Bifurquer, se mobiliser, lutter pour sa survie…les héros et héroïnes des livres que la rédaction vous a sélectionné doivent faire des choix dans un monde en proie à la crise écologique. Si les époques, les styles et le ton est différent, chacun des auteurs nous amène à prendre de la hauteur sur notre monde contemporain, ce qu’on en fait et ce que l’on laisse aux générations futures.
Humus de Gaspard Koenig
Kevin (sans é) et Arthur se rencontrent sur les bancs d’AgroParisTech. A leur sortie, les lombrics, leur passion commune, les emmènent pourtant sur deux voies qui prennent des directions de plus en plus différentes. Le lettré, issu d’une famille d’avocats, choisit la radicalité de la campagne et de la terre. Quand le jeune homme, issu de classe modeste et de la campagne, se retrouve à la tête d’une start up en vue. Mais on le sait, les apparences sont toujours trompeuses.
Avec son roman aux accents balzaciens, Gaspard Koenig nous dresse le portrait de notre civilisation, définitivement déconnectée du vivant. Prête à célébrer les vers de terre quand ils engendrent des levées de fond pour digérer nos déchets et continuer le business as usual mais beaucoup moins à financer des changements profonds de pratiques agronomiques. Fin connaisseur des codes du milieu, on sent l’auteur prendre un malin plaisir à gratter le vernis des salons parisiens, des promesses de la green economy ou du monde de l’activisme écologique. Et, avouons-le, il vise sacrément juste. En mêlant la fresque sociale, le roman d’apprentissage et un quasi traité de géodrilologie (la science des lombrics), l’essayiste permet de rendre ces lettres de noblesse au vers de terre, espèce ingrate et mal aimée mais ô combien indispensable de nos écosystèmes et, à travers lui, à la force du vivant.

__Informations fournies__:
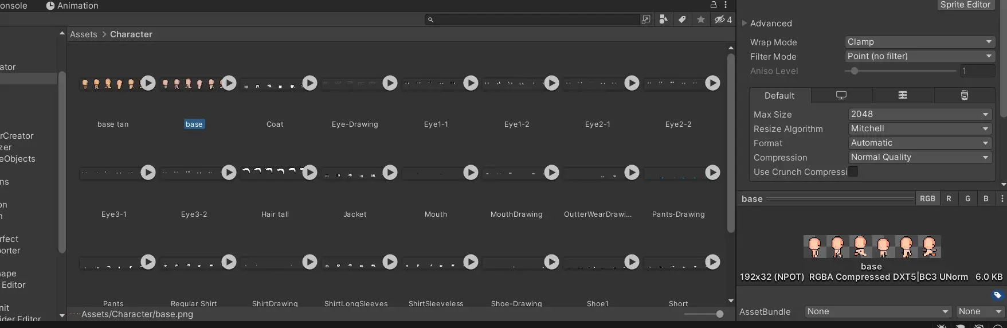Click the Project panel lock icon
Image resolution: width=1007 pixels, height=328 pixels.
click(x=714, y=5)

__Consigne de travail__: Citez en entier et mot pour mot le texte sur le roman Humus. Ce matériel vient d'une autre source que le texte.

__Réponse attendue__:
Bifurquer, se mobiliser, lutter pour sa survie…les héros et héroïnes des livres que la rédaction vous a sélectionné doivent faire des choix dans un monde en proie à la crise écologique. Si les époques, les styles et le ton est différent, chacun des auteurs nous amène à prendre de la hauteur sur notre monde contemporain, ce qu’on en fait et ce que l’on laisse aux générations futures.
Humus de Gaspard Koenig
Kevin (sans é) et Arthur se rencontrent sur les bancs d’AgroParisTech. A leur sortie, les lombrics, leur passion commune, les emmènent pourtant sur deux voies qui prennent des directions de plus en plus différentes. Le lettré, issu d’une famille d’avocats, choisit la radicalité de la campagne et de la terre. Quand le jeune homme, issu de classe modeste et de la campagne, se retrouve à la tête d’une start up en vue. Mais on le sait, les apparences sont toujours trompeuses.
Avec son roman aux accents balzaciens, Gaspard Koenig nous dresse le portrait de notre civilisation, définitivement déconnectée du vivant. Prête à célébrer les vers de terre quand ils engendrent des levées de fond pour digérer nos déchets et continuer le business as usual mais beaucoup moins à financer des changements profonds de pratiques agronomiques. Fin connaisseur des codes du milieu, on sent l’auteur prendre un malin plaisir à gratter le vernis des salons parisiens, des promesses de la green economy ou du monde de l’activisme écologique. Et, avouons-le, il vise sacrément juste. En mêlant la fresque sociale, le roman d’apprentissage et un quasi traité de géodrilologie (la science des lombrics), l’essayiste permet de rendre ces lettres de noblesse au vers de terre, espèce ingrate et mal aimée mais ô combien indispensable de nos écosystèmes et, à travers lui, à la force du vivant.